(Excerpts from a dataset)
————

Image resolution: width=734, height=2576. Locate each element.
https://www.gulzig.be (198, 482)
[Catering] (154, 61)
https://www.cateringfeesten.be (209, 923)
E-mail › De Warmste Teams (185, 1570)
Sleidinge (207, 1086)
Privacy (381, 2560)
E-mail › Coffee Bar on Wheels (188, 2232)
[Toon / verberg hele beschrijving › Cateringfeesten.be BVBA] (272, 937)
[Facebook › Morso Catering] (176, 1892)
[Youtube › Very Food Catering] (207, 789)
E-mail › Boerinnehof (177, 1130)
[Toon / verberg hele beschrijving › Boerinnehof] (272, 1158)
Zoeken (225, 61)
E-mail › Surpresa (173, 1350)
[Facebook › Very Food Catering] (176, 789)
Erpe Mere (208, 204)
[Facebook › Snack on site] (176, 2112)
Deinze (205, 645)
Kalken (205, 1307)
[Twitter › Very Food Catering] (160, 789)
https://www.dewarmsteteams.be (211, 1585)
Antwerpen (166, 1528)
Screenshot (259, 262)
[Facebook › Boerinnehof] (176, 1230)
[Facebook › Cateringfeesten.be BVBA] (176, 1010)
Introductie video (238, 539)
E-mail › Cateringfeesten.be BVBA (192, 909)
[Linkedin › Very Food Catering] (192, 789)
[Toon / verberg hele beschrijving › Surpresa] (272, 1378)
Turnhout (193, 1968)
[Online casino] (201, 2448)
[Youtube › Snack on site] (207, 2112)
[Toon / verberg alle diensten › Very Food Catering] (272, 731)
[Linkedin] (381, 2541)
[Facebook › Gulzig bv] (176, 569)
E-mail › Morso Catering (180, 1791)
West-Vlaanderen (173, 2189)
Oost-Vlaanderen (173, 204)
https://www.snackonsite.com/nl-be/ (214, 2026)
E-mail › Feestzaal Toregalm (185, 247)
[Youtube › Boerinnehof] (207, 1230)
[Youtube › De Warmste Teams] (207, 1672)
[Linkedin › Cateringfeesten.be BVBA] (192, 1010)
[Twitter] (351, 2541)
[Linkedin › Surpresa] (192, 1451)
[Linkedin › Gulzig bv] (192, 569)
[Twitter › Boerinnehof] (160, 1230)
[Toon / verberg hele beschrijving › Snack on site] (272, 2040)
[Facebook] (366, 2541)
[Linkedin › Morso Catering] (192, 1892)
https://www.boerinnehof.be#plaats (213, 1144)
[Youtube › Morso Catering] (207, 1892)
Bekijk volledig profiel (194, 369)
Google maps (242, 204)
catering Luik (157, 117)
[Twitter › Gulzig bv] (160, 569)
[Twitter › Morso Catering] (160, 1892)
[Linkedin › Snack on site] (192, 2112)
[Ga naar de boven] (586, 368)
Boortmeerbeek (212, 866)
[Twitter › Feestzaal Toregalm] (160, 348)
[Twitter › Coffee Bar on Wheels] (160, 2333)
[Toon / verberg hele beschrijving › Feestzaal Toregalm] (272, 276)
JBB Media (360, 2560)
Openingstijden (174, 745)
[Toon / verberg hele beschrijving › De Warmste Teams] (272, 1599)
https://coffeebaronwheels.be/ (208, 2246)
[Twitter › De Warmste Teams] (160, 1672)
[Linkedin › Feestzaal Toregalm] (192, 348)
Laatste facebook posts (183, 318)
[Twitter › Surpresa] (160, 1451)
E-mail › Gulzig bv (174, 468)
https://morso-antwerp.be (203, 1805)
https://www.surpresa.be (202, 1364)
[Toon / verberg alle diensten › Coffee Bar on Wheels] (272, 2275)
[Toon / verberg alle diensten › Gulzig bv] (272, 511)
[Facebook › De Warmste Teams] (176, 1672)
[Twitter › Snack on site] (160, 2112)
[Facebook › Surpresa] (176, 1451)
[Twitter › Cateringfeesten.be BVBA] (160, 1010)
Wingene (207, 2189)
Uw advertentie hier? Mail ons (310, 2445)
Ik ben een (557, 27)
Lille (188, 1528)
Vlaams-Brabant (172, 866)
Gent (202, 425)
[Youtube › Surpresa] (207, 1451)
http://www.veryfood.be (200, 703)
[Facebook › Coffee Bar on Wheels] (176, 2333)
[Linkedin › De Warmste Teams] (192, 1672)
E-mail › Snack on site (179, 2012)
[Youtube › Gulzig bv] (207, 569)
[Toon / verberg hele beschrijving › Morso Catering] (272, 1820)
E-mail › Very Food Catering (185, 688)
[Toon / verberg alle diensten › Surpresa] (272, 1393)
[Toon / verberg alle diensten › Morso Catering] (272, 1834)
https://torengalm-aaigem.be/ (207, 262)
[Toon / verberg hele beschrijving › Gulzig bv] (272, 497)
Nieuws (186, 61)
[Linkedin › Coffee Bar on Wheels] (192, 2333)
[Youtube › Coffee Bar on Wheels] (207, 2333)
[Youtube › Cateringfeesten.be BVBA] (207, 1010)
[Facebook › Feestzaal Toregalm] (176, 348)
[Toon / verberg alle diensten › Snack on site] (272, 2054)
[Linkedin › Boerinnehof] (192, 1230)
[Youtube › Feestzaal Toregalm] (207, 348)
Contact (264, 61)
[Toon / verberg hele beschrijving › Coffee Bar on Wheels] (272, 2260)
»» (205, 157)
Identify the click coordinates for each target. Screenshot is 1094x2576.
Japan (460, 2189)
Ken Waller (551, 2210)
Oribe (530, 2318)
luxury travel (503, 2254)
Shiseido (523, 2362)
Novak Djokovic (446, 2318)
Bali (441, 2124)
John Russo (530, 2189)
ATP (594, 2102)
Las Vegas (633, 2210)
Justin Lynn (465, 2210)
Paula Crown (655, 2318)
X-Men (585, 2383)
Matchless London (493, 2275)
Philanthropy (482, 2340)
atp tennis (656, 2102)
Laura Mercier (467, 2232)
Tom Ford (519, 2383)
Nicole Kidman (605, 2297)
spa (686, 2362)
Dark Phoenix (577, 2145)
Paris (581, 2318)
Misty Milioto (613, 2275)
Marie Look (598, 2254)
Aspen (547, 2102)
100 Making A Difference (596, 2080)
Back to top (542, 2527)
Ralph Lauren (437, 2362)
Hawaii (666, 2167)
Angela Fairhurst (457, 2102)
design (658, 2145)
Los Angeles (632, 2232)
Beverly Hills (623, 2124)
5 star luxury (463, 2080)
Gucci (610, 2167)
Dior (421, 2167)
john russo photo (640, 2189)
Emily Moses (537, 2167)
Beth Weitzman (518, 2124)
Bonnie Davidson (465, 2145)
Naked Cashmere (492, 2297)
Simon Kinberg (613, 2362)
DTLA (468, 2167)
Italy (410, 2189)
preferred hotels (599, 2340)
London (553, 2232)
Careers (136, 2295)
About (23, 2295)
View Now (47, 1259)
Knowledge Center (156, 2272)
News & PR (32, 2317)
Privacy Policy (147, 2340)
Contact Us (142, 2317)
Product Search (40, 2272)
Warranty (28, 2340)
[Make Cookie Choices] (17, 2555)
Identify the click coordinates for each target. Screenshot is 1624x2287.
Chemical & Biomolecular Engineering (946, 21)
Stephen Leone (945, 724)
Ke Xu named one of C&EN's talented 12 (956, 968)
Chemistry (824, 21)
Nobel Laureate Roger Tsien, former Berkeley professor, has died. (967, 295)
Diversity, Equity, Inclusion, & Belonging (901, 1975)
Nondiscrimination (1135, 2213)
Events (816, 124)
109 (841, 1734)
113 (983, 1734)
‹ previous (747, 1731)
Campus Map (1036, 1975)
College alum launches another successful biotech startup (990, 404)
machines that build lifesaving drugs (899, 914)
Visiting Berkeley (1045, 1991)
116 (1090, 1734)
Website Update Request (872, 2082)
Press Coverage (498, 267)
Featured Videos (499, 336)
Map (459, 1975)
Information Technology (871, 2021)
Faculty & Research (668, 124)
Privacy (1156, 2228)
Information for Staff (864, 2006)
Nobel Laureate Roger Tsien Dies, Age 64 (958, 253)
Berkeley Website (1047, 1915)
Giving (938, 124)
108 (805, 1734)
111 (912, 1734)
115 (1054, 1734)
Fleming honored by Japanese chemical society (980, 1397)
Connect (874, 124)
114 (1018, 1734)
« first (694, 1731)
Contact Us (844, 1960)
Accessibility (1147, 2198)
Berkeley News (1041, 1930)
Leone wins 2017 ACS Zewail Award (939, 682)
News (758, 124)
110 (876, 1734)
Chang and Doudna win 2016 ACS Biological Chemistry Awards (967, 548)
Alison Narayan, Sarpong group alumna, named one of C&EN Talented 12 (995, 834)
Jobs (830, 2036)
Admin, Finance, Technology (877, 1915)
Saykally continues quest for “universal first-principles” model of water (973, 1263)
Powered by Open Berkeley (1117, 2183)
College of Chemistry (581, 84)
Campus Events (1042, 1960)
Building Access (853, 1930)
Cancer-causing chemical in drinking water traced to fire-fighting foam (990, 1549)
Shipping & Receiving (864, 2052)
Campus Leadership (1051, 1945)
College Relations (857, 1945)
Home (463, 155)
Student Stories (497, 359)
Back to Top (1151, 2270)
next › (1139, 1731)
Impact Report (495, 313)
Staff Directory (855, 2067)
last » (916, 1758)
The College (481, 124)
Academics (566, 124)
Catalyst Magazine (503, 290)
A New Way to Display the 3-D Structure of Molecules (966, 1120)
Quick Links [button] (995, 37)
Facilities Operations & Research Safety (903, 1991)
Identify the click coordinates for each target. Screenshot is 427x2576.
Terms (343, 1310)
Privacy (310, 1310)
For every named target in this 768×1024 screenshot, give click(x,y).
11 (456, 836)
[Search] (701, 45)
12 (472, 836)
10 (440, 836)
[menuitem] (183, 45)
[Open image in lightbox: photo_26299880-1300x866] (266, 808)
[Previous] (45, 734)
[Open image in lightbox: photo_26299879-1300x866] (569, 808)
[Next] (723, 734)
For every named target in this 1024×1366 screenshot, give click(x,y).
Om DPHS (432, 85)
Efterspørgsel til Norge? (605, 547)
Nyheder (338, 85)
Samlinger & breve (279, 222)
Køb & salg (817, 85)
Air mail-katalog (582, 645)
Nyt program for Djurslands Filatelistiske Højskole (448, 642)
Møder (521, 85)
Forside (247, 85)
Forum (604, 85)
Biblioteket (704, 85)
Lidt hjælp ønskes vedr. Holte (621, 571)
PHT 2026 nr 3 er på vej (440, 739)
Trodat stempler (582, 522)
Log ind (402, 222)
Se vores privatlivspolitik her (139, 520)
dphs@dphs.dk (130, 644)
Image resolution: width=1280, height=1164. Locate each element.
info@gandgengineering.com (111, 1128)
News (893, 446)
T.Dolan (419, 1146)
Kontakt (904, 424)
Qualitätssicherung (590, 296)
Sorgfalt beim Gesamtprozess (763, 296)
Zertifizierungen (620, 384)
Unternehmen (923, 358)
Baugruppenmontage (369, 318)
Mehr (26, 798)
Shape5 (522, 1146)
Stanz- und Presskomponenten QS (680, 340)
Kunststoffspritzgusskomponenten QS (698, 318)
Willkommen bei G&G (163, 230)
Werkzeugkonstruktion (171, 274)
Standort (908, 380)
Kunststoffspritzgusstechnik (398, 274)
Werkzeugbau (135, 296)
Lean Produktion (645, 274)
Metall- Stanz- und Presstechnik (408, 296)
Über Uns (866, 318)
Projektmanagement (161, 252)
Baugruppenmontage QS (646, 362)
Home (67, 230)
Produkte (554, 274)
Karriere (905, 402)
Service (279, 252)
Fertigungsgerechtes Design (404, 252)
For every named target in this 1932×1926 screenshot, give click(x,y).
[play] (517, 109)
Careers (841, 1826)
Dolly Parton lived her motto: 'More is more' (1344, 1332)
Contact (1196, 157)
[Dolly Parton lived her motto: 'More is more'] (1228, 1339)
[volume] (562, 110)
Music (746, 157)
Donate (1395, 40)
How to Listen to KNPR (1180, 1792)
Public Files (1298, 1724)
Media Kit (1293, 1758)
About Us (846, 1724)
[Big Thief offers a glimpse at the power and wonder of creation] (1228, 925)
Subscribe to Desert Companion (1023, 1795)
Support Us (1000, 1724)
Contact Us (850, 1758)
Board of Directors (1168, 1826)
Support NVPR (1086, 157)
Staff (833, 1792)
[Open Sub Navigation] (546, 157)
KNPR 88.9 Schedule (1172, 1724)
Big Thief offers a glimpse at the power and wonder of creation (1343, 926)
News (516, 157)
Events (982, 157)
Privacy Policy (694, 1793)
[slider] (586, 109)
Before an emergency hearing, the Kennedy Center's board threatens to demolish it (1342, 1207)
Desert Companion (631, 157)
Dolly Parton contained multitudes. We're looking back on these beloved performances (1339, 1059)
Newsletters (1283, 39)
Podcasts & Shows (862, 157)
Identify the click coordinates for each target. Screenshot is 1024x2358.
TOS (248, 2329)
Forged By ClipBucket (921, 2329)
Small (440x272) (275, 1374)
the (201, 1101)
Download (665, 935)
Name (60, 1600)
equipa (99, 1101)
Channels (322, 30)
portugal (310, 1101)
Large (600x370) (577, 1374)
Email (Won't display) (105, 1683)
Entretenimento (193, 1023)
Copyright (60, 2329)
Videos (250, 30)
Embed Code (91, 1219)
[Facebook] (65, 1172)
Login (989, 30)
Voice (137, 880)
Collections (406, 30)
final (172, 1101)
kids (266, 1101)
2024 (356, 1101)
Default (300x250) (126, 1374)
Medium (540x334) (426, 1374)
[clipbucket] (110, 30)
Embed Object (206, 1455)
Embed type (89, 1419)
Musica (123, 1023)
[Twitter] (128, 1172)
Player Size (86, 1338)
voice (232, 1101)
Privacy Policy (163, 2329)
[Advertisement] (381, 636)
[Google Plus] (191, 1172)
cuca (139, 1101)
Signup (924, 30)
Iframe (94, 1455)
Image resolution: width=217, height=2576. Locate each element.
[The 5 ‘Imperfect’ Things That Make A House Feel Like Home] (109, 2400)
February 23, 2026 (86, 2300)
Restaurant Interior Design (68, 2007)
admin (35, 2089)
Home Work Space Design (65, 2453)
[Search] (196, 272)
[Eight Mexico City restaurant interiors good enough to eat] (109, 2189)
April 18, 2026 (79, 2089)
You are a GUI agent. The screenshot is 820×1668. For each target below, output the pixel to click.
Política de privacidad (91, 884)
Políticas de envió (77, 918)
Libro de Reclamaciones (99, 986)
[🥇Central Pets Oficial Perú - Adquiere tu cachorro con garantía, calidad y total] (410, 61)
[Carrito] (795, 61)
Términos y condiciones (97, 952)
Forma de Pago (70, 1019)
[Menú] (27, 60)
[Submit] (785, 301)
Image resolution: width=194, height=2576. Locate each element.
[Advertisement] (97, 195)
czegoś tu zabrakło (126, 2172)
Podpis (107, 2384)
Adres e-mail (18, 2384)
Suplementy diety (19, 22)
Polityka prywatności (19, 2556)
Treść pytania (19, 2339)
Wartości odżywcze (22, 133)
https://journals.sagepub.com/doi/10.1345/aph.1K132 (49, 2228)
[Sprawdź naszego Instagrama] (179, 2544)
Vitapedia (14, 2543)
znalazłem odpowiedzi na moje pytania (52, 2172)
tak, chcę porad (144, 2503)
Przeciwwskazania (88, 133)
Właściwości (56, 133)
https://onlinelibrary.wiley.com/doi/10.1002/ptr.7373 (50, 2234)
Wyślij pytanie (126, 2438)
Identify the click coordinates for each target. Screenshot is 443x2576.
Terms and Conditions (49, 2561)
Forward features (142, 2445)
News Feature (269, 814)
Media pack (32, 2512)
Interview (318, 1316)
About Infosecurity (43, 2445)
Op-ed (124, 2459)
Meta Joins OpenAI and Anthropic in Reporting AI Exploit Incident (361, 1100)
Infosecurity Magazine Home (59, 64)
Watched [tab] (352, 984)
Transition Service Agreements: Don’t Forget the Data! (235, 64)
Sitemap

————

- [About this exercise] Give the exact lines, and only those, from the line containing "Ik ben een (557, 27)" through the line containing "[Facebook › Feestzaal Toregalm] (176, 348)" in the entries above.

- [Exercise answer]
Ik ben een (557, 27)
Lille (188, 1528)
Vlaams-Brabant (172, 866)
Gent (202, 425)
[Youtube › Surpresa] (207, 1451)
http://www.veryfood.be (200, 703)
[Facebook › Coffee Bar on Wheels] (176, 2333)
[Linkedin › De Warmste Teams] (192, 1672)
E-mail › Snack on site (179, 2012)
[Youtube › Gulzig bv] (207, 569)
[Toon / verberg hele beschrijving › Morso Catering] (272, 1820)
E-mail › Very Food Catering (185, 688)
[Toon / verberg alle diensten › Surpresa] (272, 1393)
[Toon / verberg alle diensten › Morso Catering] (272, 1834)
https://torengalm-aaigem.be/ (207, 262)
[Toon / verberg hele beschrijving › Gulzig bv] (272, 497)
Nieuws (186, 61)
[Linkedin › Coffee Bar on Wheels] (192, 2333)
[Youtube › Coffee Bar on Wheels] (207, 2333)
[Youtube › Cateringfeesten.be BVBA] (207, 1010)
[Facebook › Feestzaal Toregalm] (176, 348)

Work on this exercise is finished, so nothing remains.